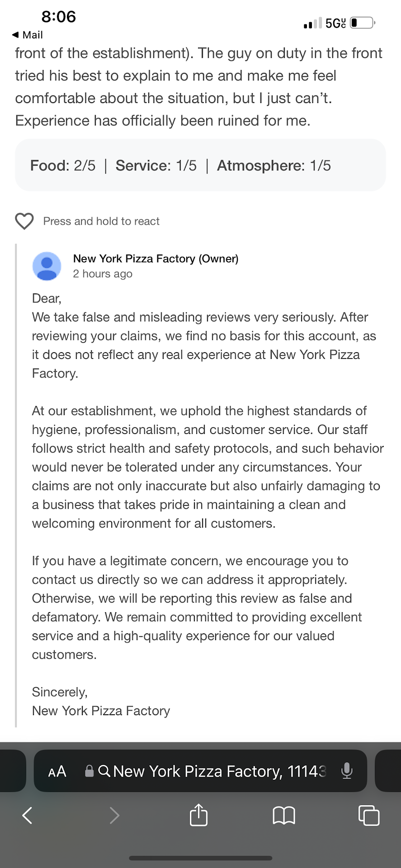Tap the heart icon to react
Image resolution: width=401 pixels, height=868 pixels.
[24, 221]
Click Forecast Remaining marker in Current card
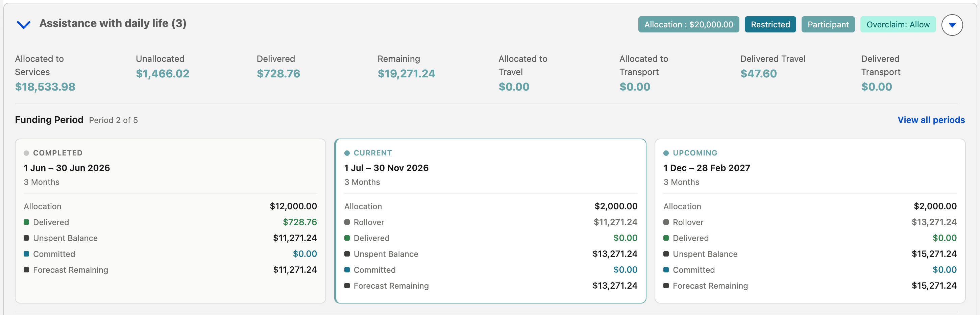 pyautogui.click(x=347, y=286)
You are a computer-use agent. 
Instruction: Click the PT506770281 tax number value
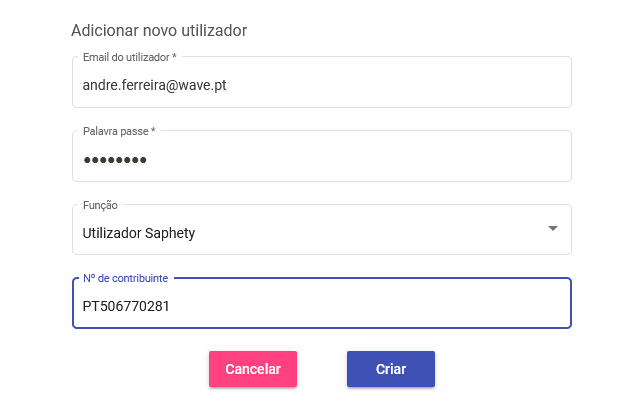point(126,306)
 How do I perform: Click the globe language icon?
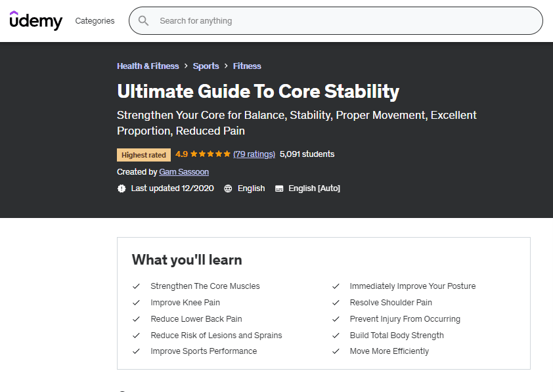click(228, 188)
※ ※ ※
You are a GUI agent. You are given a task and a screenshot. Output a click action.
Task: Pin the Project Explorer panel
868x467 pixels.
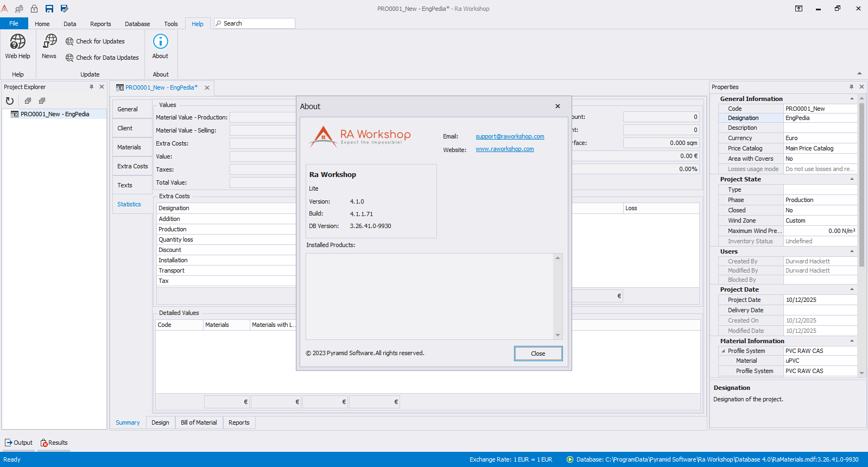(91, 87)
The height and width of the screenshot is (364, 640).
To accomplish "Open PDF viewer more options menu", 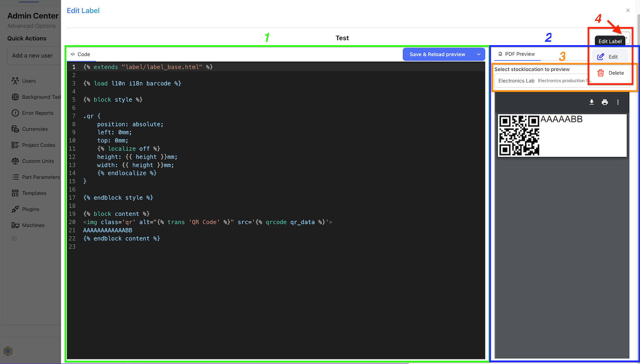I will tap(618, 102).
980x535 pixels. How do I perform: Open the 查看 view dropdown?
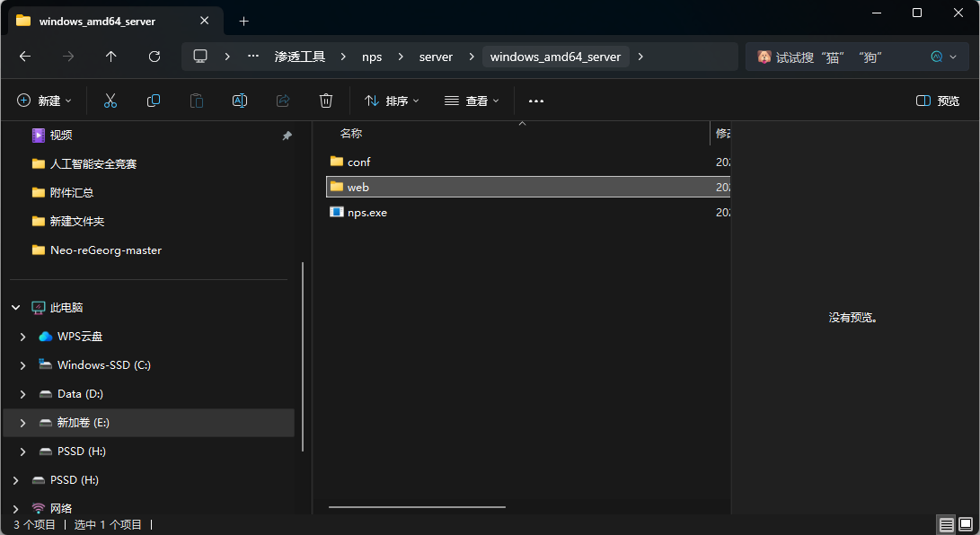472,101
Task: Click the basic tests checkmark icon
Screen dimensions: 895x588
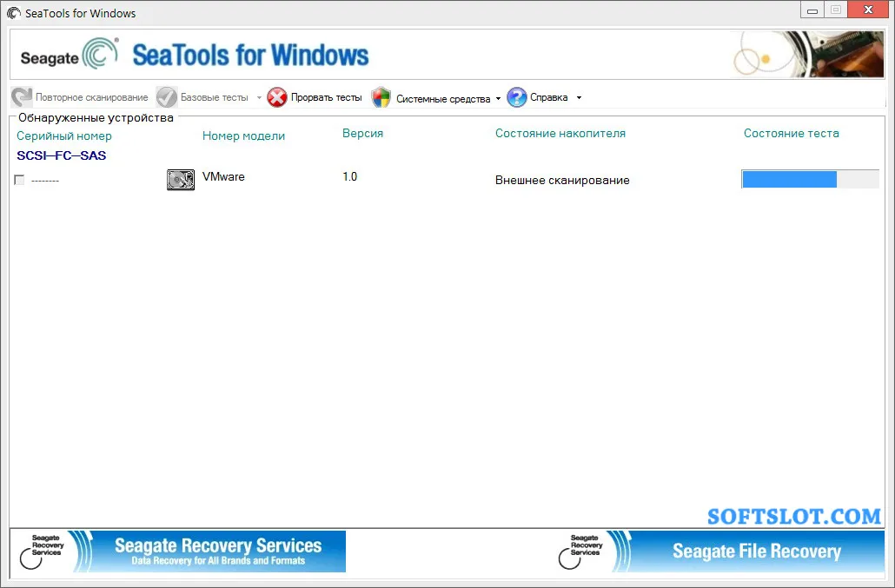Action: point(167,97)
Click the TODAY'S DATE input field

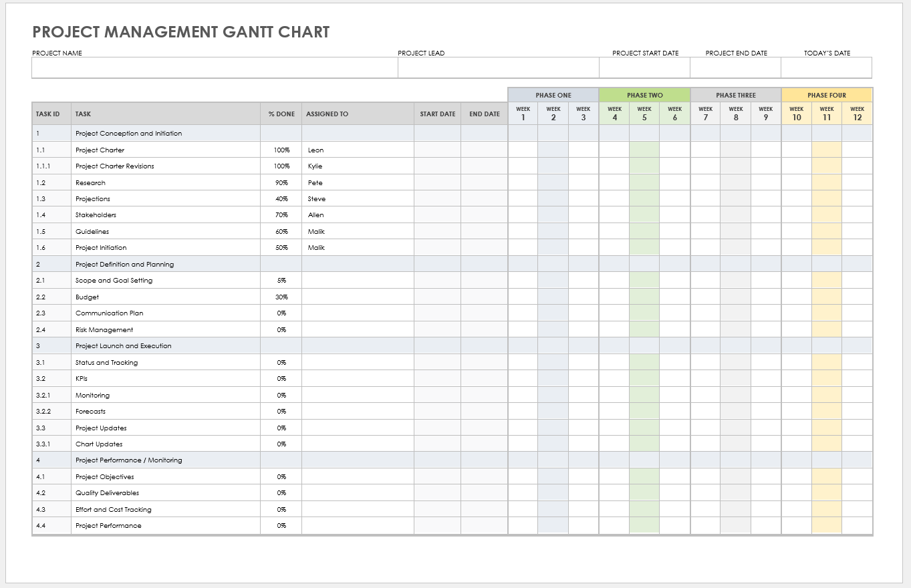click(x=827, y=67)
※ ※ ※
__Task__
For every line of the entries above that holds "screenshot", add one to a tally, and report only the final count.

__Your response__
2